Magical Unicorns in jeopardy, Rice warns

Continuing with the theme of nonsensical titles.

Two-state Mideast solution in jeopardy, Rice warns

Secretary of State Condoleezza Rice said yesterday that a "two-state solution" in the Middle East is in jeopardy and described a narrow window of opportunity to push Israel and the Palestinians toward peace.

Magical Unicorns do not exist. (They died out during the Industrial Revolution) Neither does a two-state solution. A plan for a two-state solution does not exist. Things that do not actually exist cannot be in jeopardy.

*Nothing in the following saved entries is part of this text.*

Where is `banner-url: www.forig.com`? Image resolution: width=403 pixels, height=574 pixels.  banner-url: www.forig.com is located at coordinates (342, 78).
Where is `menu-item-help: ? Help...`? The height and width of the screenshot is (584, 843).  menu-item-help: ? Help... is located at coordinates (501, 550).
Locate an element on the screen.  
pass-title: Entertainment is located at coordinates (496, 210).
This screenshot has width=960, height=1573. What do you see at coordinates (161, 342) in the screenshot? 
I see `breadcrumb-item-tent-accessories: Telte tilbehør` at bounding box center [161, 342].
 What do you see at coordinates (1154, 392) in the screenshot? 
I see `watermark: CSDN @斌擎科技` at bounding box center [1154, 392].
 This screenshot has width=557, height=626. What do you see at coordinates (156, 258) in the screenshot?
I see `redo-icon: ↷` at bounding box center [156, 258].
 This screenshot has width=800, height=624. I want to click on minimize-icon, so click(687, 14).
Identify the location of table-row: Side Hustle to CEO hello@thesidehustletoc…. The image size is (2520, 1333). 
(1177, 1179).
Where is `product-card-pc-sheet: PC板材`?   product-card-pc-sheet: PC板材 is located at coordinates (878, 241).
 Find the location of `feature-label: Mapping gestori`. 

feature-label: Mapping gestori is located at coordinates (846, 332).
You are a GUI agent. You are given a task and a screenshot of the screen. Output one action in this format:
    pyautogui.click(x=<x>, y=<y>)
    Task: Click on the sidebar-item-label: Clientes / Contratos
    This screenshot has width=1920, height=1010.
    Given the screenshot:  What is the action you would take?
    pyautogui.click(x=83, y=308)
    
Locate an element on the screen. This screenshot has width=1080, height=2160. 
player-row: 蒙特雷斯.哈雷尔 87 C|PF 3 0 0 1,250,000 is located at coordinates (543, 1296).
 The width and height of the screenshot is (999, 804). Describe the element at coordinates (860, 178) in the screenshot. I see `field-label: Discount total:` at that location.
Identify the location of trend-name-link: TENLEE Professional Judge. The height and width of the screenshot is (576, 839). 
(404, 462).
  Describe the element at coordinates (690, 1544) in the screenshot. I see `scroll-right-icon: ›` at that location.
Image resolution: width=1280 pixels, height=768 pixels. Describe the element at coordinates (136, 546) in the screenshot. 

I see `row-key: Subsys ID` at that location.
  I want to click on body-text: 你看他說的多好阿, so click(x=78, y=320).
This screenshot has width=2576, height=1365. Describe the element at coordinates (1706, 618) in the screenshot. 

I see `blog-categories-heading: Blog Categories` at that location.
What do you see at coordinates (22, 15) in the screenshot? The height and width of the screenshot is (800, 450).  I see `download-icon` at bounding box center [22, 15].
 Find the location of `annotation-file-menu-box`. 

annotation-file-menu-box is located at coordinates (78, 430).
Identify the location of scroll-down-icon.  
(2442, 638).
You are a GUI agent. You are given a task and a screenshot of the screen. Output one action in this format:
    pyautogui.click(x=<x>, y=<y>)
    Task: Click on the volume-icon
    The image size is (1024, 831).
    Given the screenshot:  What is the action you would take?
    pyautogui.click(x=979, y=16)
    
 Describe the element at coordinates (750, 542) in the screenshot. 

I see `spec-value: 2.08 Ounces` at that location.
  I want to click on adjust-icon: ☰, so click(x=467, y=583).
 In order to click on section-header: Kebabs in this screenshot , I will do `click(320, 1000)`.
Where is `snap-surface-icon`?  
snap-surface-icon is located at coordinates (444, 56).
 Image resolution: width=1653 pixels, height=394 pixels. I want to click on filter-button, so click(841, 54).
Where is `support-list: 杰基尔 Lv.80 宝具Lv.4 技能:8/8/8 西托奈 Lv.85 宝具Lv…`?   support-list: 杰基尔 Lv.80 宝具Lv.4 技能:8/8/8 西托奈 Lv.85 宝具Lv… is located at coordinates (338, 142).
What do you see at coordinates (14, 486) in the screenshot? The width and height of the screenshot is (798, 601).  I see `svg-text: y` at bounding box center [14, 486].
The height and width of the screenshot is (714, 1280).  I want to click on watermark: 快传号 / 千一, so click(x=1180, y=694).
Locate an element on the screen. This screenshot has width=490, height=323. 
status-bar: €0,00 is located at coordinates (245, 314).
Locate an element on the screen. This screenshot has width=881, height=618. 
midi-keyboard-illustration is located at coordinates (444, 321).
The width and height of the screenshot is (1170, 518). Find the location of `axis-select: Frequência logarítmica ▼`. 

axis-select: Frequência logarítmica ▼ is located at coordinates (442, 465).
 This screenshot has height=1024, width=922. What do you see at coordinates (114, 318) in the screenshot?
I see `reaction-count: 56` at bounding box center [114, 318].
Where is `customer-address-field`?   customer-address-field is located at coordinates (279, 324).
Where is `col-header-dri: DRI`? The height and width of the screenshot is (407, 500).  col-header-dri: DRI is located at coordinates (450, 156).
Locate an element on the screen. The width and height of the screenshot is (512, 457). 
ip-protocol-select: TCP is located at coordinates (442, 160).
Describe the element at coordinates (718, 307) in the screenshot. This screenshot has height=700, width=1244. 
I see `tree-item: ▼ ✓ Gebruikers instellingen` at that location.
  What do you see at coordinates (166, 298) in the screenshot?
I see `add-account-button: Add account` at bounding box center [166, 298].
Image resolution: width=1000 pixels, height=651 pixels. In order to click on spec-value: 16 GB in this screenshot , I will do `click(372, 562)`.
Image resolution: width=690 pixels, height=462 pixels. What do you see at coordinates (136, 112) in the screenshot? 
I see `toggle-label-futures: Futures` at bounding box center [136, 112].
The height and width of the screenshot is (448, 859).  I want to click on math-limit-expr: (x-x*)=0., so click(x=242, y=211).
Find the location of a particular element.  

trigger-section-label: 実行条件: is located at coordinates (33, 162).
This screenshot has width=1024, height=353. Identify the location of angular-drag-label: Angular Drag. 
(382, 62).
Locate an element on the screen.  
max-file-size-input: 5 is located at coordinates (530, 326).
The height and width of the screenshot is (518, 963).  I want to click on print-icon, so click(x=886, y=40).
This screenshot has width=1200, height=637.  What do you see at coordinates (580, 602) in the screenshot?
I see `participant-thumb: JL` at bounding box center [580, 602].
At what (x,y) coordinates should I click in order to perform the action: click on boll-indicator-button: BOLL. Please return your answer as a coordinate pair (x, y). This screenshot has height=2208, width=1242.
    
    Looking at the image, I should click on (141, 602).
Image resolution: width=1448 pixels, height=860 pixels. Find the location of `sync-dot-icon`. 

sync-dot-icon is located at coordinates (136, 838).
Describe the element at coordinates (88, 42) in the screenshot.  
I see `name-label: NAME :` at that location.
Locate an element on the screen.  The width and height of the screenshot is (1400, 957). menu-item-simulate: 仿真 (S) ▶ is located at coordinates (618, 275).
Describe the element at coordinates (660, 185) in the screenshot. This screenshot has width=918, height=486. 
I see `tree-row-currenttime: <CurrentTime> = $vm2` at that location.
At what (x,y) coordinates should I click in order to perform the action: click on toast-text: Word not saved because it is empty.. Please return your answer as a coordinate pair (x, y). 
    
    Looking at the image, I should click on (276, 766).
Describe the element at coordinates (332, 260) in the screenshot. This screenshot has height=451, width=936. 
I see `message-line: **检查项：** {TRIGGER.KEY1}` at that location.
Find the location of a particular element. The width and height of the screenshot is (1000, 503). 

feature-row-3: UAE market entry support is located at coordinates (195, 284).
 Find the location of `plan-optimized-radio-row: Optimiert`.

The "narrow window of opportunity" for a two-state solution occurred directly after 9/11, when most of the world realized that the Israeli-Palestinian conflicts served as motivational and recruitment tools for terrorists. But like most foreign policy opportunities that brief window was left to wither on the vine, untouched. In the wake of 9/11 the Bush Administration did almost nothing, negotiating through minor diplomats in a show of disinterest.

Saying that instability in that region helps fuel terrorism or terrorism recruitment is now a faux pas. (If you listen to the Republican candidates) In our modern United States the notion of cause and effect, or even of related events, must be thrown out the window when terrorism is invoked. They hate us for our freedoms, our moms and our apple pies; a two-state solution won't change that. There is no drive towards a lasting resolution because we've completely divorced the conflict from any broader context.

The writer of the piece let Rice off the hook by pretending there is real progress and asserting that a two-state solution exists in any form. It doesn't, except in the minds of Rice and the author.